[Data items]
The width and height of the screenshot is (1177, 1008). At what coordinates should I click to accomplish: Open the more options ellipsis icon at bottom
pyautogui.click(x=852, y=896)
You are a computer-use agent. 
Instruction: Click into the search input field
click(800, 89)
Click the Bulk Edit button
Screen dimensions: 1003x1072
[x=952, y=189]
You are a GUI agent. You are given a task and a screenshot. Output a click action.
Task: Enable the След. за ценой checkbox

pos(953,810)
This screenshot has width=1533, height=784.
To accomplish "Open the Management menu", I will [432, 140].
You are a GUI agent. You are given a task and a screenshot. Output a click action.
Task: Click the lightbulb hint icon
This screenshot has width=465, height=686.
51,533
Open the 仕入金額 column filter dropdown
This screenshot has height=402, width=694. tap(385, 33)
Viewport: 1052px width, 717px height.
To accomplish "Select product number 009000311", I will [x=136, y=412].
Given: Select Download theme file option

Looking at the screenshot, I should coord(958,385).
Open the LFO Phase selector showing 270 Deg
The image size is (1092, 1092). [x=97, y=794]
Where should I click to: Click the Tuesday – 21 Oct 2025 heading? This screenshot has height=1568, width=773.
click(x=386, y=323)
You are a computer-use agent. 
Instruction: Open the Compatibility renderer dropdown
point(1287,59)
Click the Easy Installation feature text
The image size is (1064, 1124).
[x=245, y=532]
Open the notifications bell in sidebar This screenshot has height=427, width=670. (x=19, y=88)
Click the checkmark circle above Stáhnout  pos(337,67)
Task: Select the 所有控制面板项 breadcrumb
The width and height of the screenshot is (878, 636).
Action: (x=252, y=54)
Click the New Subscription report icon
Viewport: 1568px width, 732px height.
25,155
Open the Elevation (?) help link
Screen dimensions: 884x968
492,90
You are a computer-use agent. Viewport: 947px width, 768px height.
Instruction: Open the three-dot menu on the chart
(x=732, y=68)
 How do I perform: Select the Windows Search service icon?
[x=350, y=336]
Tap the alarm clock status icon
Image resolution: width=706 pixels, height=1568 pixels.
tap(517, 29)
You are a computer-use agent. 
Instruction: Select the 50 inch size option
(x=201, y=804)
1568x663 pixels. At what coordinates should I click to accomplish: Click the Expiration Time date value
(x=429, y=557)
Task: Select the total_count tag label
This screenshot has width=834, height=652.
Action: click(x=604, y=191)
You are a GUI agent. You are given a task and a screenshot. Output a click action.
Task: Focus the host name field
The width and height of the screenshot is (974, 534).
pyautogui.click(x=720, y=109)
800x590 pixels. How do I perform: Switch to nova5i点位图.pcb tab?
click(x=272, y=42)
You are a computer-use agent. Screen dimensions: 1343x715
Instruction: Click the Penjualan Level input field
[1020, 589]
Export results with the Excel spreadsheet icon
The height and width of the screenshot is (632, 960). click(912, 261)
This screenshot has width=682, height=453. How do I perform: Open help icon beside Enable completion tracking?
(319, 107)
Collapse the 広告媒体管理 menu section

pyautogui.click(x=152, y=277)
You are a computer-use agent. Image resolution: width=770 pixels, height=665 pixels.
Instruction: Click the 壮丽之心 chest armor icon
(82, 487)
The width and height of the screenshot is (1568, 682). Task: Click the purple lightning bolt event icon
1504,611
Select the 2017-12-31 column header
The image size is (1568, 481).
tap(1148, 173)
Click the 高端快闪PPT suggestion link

> [Instructions for the task]:
Make an exact copy of every entry.

> [Result of this exercise]:
The width and height of the screenshot is (1177, 1008). At what coordinates should I click to accomplish: Open the more options ellipsis icon at bottom
pyautogui.click(x=852, y=896)
You are a computer-use agent. 
Instruction: Click into the search input field
click(800, 89)
Click the Bulk Edit button
Screen dimensions: 1003x1072
[x=952, y=189]
You are a GUI agent. You are given a task and a screenshot. Output a click action.
Task: Enable the След. за ценой checkbox

pos(953,810)
This screenshot has width=1533, height=784.
To accomplish "Open the Management menu", I will [432, 140].
You are a GUI agent. You are given a task and a screenshot. Output a click action.
Task: Click the lightbulb hint icon
This screenshot has width=465, height=686.
51,533
Open the 仕入金額 column filter dropdown
This screenshot has height=402, width=694. tap(385, 33)
Viewport: 1052px width, 717px height.
To accomplish "Select product number 009000311", I will [x=136, y=412].
Given: Select Download theme file option

Looking at the screenshot, I should coord(958,385).
Open the LFO Phase selector showing 270 Deg
The image size is (1092, 1092). [x=97, y=794]
Where should I click to: Click the Tuesday – 21 Oct 2025 heading? This screenshot has height=1568, width=773.
click(x=386, y=323)
You are a computer-use agent. 
Instruction: Open the Compatibility renderer dropdown
point(1287,59)
Click the Easy Installation feature text
The image size is (1064, 1124).
[x=245, y=532]
Open the notifications bell in sidebar This screenshot has height=427, width=670. (x=19, y=88)
Click the checkmark circle above Stáhnout  pos(337,67)
Task: Select the 所有控制面板项 breadcrumb
The width and height of the screenshot is (878, 636).
Action: (x=252, y=54)
Click the New Subscription report icon
Viewport: 1568px width, 732px height.
25,155
Open the Elevation (?) help link
Screen dimensions: 884x968
492,90
You are a computer-use agent. Viewport: 947px width, 768px height.
Instruction: Open the three-dot menu on the chart
(x=732, y=68)
 How do I perform: Select the Windows Search service icon?
[x=350, y=336]
Tap the alarm clock status icon
Image resolution: width=706 pixels, height=1568 pixels.
tap(517, 29)
You are a computer-use agent. 
Instruction: Select the 50 inch size option
(x=201, y=804)
1568x663 pixels. At what coordinates should I click to accomplish: Click the Expiration Time date value
(x=429, y=557)
Task: Select the total_count tag label
This screenshot has width=834, height=652.
Action: click(x=604, y=191)
You are a GUI agent. You are given a task and a screenshot. Output a click action.
Task: Focus the host name field
The width and height of the screenshot is (974, 534).
pyautogui.click(x=720, y=109)
800x590 pixels. How do I perform: Switch to nova5i点位图.pcb tab?
click(x=272, y=42)
You are a computer-use agent. Screen dimensions: 1343x715
Instruction: Click the Penjualan Level input field
[1020, 589]
Export results with the Excel spreadsheet icon
The height and width of the screenshot is (632, 960). click(912, 261)
This screenshot has width=682, height=453. How do I perform: Open help icon beside Enable completion tracking?
(319, 107)
Collapse the 広告媒体管理 menu section

pyautogui.click(x=152, y=277)
You are a computer-use agent. Image resolution: width=770 pixels, height=665 pixels.
Instruction: Click the 壮丽之心 chest armor icon
(82, 487)
The width and height of the screenshot is (1568, 682). Task: Click the purple lightning bolt event icon
1504,611
Select the 2017-12-31 column header
The image size is (1568, 481).
tap(1148, 173)
Click the 高端快闪PPT suggestion link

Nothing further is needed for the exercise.